• _Task requirements_: Copy out the material word for word, starting at the line that contains "coordinates (293, 98)." and ending at the end of the material.
────────────────────
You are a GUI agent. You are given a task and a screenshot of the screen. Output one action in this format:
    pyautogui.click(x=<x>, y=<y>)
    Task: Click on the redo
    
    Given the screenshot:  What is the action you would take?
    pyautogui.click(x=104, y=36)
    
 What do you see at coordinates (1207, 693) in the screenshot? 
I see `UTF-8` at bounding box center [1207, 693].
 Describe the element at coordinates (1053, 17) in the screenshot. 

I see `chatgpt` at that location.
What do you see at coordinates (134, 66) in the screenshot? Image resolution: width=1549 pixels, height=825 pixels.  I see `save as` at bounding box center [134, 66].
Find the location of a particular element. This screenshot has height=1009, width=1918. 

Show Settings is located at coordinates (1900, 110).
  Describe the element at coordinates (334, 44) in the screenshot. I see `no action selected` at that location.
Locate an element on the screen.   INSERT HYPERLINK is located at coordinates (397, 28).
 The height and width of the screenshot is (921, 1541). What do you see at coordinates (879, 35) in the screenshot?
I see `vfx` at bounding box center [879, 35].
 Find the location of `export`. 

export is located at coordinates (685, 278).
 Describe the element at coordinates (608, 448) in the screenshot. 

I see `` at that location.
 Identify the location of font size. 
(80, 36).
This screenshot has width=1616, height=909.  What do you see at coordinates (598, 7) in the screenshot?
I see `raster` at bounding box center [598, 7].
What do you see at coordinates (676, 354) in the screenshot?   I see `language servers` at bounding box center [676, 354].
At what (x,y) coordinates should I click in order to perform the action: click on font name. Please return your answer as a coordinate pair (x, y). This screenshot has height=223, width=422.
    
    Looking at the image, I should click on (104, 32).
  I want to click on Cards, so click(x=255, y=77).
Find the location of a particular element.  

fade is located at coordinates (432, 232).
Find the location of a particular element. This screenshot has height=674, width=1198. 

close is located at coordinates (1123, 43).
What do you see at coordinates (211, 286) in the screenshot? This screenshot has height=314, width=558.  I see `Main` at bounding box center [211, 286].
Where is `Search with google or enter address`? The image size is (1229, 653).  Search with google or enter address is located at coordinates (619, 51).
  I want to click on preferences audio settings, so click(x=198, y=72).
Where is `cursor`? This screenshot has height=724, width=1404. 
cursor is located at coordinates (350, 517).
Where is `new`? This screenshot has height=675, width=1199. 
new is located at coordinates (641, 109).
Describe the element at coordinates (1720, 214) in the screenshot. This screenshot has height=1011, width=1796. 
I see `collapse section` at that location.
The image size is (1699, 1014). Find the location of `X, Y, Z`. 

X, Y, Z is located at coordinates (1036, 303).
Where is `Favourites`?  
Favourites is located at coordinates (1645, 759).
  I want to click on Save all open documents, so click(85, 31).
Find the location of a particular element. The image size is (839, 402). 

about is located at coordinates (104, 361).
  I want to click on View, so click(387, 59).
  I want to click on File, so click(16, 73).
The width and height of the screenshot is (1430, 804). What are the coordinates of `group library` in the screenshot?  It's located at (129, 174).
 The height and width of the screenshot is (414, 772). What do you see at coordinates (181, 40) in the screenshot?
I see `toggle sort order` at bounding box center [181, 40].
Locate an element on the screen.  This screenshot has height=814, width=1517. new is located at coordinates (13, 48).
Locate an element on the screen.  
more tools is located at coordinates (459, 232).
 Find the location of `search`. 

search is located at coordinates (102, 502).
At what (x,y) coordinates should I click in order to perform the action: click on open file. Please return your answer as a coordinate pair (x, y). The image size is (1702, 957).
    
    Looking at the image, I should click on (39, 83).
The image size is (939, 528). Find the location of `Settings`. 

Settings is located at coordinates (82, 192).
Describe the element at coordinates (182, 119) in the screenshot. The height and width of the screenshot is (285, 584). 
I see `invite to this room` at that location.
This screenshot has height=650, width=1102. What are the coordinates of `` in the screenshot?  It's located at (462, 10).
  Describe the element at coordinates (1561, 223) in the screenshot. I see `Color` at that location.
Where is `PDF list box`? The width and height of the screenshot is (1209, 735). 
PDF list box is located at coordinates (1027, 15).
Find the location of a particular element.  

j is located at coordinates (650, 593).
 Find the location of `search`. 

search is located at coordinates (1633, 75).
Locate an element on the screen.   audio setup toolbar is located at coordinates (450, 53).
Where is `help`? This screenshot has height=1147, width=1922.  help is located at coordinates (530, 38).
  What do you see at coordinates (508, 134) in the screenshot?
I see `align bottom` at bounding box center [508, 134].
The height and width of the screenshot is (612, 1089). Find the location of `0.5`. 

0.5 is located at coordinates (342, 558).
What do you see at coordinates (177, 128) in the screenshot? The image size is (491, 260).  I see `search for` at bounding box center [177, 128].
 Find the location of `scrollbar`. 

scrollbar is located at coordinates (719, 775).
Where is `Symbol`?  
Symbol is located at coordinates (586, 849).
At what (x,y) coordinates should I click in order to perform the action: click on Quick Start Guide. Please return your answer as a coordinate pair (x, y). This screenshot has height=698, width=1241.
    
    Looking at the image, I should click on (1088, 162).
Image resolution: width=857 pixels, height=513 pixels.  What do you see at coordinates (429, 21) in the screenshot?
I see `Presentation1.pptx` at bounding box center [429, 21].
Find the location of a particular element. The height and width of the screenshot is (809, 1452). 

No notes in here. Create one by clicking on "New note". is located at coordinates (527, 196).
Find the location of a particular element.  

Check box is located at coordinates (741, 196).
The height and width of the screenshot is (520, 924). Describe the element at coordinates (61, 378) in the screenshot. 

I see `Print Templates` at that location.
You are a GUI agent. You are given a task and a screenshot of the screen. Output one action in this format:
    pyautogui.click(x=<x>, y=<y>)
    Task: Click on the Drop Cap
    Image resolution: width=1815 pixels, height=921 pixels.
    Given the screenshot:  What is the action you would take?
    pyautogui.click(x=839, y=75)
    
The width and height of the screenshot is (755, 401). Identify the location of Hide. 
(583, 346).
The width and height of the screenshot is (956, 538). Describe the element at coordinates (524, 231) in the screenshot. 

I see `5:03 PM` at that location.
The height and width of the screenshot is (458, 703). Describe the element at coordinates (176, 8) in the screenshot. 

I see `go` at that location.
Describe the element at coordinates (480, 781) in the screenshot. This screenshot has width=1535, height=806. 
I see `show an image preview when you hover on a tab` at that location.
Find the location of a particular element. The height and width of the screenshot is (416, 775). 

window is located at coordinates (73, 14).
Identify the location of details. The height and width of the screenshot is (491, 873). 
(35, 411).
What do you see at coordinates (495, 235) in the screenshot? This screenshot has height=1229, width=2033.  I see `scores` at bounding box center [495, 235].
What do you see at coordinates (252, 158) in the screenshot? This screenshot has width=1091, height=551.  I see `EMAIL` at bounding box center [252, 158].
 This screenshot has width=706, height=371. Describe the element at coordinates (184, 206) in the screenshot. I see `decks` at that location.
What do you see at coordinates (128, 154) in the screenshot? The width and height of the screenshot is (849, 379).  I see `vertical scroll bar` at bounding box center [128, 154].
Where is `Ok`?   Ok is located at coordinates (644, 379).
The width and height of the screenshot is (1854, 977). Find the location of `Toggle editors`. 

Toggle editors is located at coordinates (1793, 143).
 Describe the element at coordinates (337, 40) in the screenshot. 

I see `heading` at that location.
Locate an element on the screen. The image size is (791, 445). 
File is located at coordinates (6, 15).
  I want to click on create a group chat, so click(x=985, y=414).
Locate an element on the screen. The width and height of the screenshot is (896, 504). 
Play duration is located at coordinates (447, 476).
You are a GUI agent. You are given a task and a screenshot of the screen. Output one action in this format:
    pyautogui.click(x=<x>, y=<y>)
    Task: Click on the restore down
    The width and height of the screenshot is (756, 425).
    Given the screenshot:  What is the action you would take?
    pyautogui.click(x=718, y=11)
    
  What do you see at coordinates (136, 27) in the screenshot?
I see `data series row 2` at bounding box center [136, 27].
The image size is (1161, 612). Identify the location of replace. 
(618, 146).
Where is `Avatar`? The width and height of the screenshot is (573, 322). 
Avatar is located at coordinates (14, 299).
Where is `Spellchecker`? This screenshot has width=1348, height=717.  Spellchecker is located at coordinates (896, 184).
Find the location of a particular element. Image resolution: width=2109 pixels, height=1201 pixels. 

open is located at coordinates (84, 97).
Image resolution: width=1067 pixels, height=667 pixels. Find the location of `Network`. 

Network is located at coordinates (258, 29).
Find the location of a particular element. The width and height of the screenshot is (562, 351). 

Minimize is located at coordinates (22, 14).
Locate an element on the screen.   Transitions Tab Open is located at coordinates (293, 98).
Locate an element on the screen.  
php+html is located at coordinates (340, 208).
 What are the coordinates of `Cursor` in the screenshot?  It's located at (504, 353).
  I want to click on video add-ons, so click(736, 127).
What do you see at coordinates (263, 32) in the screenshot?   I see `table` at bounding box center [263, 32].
────────────────────
• _Answer_:
Locate an element on the screen.   Transitions Tab Open is located at coordinates (293, 98).
Locate an element on the screen.  
php+html is located at coordinates (340, 208).
 What are the coordinates of `Cursor` in the screenshot?  It's located at (504, 353).
  I want to click on video add-ons, so click(736, 127).
What do you see at coordinates (263, 32) in the screenshot?   I see `table` at bounding box center [263, 32].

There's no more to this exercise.